British police charged Ali Harbi Ali, 25, with the murder of lawmaker David Amess, who was stabbed to death on Friday at a meeting in his constituency, saying it was an act of terrorism.
Amess’s murder has shocked Britain’s political establishment, coming five years after another lawmaker was murdered, prompting calls for increased safety for members of parliament.
“We will submit to the court that this murder has a terrorist connection, namely that it had both religious and ideological motivations,” Nick Price, head of the Crown Prosecution Service Special Crime and Counter Terrorism Division.
“He has also been charged with the preparation of terrorist acts. This follows a review of the evidence gathered by the Metropolitan Police in its investigation.”
The accused is due to appear at London’s Westminster Magistrates’ court later on Thursday.
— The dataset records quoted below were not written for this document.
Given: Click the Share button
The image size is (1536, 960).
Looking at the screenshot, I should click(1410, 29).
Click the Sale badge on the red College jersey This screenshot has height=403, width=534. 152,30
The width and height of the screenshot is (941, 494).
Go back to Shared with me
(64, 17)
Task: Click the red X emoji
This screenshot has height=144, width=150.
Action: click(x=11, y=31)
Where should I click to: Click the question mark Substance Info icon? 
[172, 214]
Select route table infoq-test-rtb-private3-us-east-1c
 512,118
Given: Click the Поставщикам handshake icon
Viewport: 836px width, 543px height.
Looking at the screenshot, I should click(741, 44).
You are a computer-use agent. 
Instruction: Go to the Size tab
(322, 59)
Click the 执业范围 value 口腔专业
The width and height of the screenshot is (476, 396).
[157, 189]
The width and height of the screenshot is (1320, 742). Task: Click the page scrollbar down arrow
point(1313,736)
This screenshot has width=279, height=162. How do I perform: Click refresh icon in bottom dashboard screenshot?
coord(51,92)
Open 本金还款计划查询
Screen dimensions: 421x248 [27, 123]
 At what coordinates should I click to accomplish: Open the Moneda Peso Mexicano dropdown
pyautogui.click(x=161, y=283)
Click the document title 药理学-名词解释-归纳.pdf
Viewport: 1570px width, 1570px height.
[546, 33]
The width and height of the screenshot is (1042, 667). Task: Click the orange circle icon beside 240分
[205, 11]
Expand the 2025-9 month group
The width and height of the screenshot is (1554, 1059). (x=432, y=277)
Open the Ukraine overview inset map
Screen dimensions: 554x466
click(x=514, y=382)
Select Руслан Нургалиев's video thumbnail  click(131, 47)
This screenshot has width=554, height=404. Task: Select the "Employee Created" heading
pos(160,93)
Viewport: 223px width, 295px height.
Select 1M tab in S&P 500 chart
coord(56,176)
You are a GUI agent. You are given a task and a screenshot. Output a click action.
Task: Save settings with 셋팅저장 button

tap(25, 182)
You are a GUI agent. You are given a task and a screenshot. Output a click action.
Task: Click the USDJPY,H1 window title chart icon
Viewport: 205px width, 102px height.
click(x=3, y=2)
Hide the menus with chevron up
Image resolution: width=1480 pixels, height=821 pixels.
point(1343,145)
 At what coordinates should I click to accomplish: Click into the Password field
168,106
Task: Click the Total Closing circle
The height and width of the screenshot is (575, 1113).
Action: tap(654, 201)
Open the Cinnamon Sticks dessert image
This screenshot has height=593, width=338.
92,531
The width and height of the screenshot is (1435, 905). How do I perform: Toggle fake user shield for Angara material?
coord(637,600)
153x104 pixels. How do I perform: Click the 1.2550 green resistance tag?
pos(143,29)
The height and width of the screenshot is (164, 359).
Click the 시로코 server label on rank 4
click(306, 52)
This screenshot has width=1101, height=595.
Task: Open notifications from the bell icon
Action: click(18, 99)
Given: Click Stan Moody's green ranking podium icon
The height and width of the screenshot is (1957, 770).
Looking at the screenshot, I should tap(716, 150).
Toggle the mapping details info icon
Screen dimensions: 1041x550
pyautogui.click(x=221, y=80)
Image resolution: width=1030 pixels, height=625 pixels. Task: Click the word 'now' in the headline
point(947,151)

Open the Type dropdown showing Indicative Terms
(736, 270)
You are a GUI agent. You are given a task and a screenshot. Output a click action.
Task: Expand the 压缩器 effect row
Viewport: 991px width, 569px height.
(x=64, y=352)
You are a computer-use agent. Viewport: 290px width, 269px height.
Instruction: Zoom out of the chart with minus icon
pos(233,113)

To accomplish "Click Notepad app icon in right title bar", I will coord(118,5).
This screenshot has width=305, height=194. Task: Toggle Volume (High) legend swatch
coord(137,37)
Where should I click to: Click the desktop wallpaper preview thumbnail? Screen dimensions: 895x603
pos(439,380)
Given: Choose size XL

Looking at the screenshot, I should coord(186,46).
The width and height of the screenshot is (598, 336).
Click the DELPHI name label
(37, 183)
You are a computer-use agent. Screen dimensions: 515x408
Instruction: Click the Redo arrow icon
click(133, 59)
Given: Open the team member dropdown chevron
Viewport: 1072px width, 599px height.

‘Huge level of public interest’
“There has been considerable speculation in the media about the background, history and motivation of the man now charged,” said Matt Jukes, London police’s assistant commissioner for specialist operations.
“I understand the huge level of public interest in this case, but now a charge has been brought, it is vitally important that everyone exercises restraint when commenting on it publicly, to ensure future court proceedings are not prejudiced in any way.”
The death of Amess, who had served in parliament for decades and was knighted by Queen Elizabeth in 2015, has shocked Britain, especially its politicians, who pride themselves on being accessible to their constituents. It has prompted conversations at the highest levels about how the country protects its leaders and grapples with extremism at home.
The slaying came five years after Labour Party lawmaker Jo Cox was shot and stabbed to death by a far-right extremist. Cox was the first British lawmaker to be killed since a peace accord ended large-scale Northern Ireland violence almost 30 years earlier.